Sam Stites

Memory-mapped files

April 10, 2016

Memory-mapped files are a segment of virtual memory that we assign with direct correlation to some file (or “resource”). Applications can then treat the mapped portion of the file as if it were primary memory!

It seems like the main upsell is that the operating system has a good api for this and, in java, we pass control to the operating system to take care of reading and writing the files. This makes it faster than java IO and also java streaming. On top of this, if your program crashed just after writing to memory, the OS will take care of passing on your writes to the file.

Memory-mapped files can also be accessed by more than one process and so it can act as low-latency shared memory across a multithreaded system.

It seems, however, that this is a little less novel in the haskell community as performance is already very “close to the metal.” It seems like ByteString is already performant enough with streaming data that most of the general-case uses are competitive with this feature (from a layman’s perspective).

The main thing here is that, in haskell-land, we can consider memory-mapped files as lazy IO for virtual memory.

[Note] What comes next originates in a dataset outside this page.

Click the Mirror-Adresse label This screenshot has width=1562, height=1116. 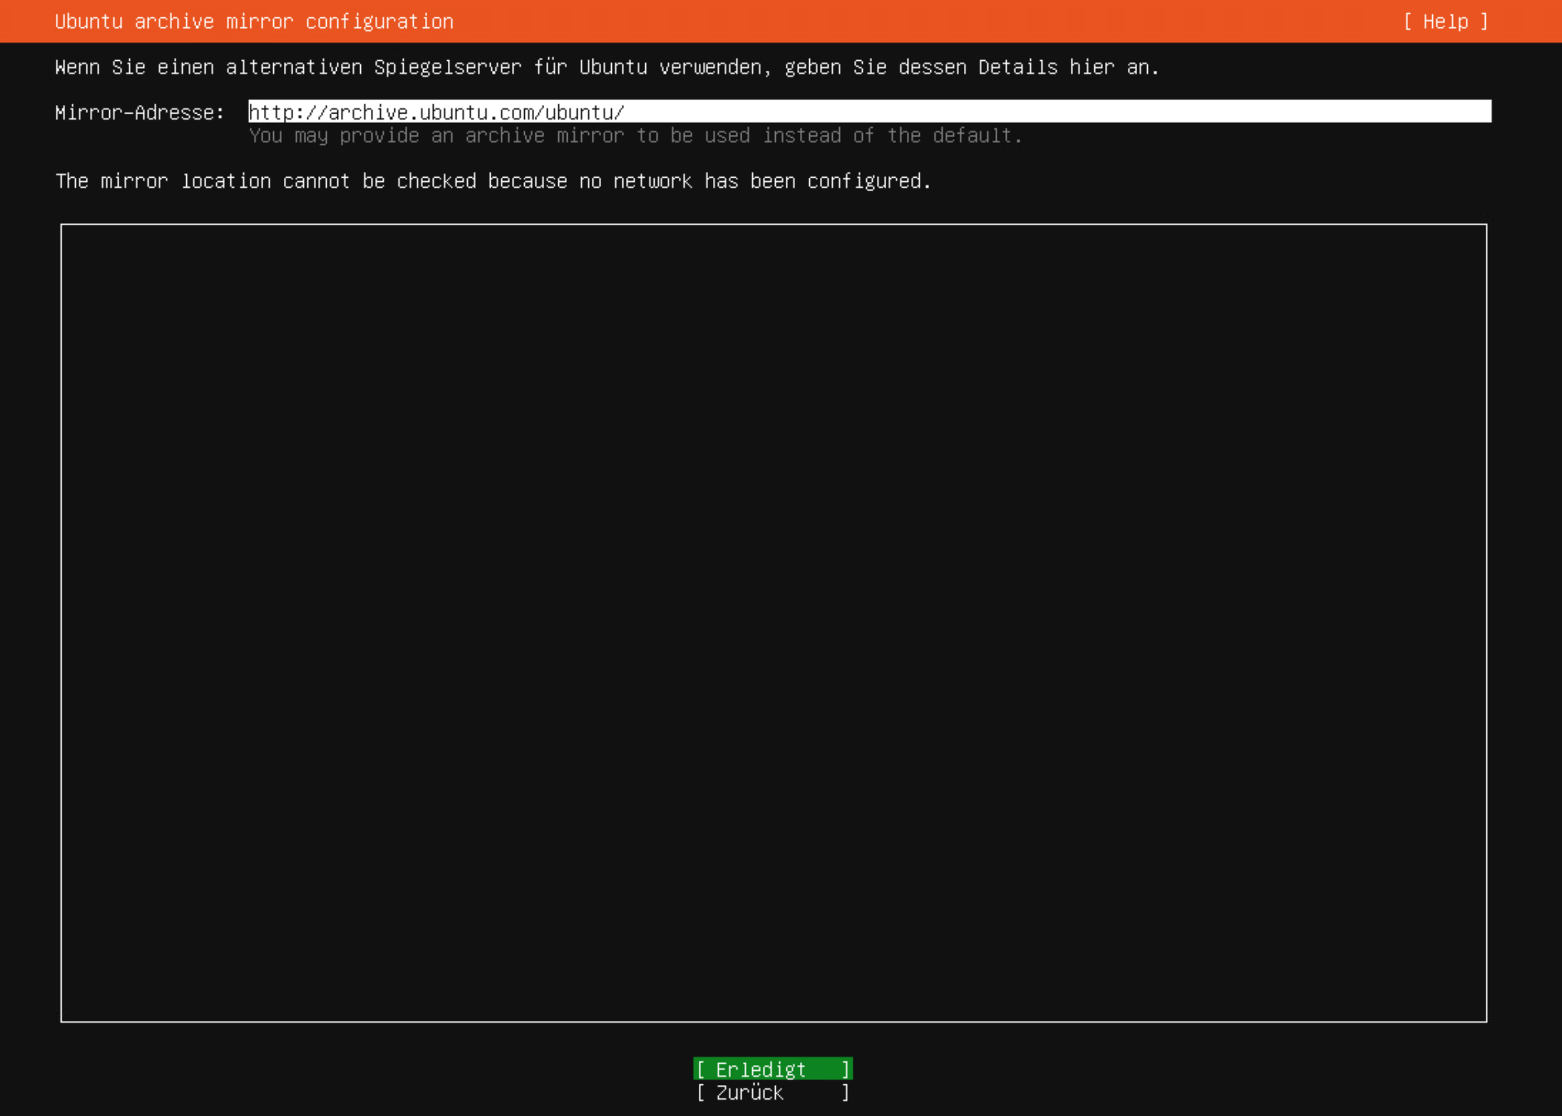tap(140, 112)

Sidebar: In a 32bit machine the region of the file that is mapped can’t extend beyond 4GB due to hardware restrictions. Also, memory-mapped file access will result in page fault if the requested page is not in memory. A lot of unknowns exist as well if the file is not locked/managaged correctly in your OS.

However in java, depending on whether you are using direct or non-direct byte buffer, the memory used to load the file is outside of Java heap and resides in shared memory. This allows two different process to access the file. Usually, you want to prefer a direct byte Buffer over the non-direct buffer for higher performance.

Note that in haskell, when dealing with your mapped file (or bytestring), you would definitely want to use one of the list-like packed array types such as uvector or vector. As always, benchmark to make sure everything is working as you’d expect.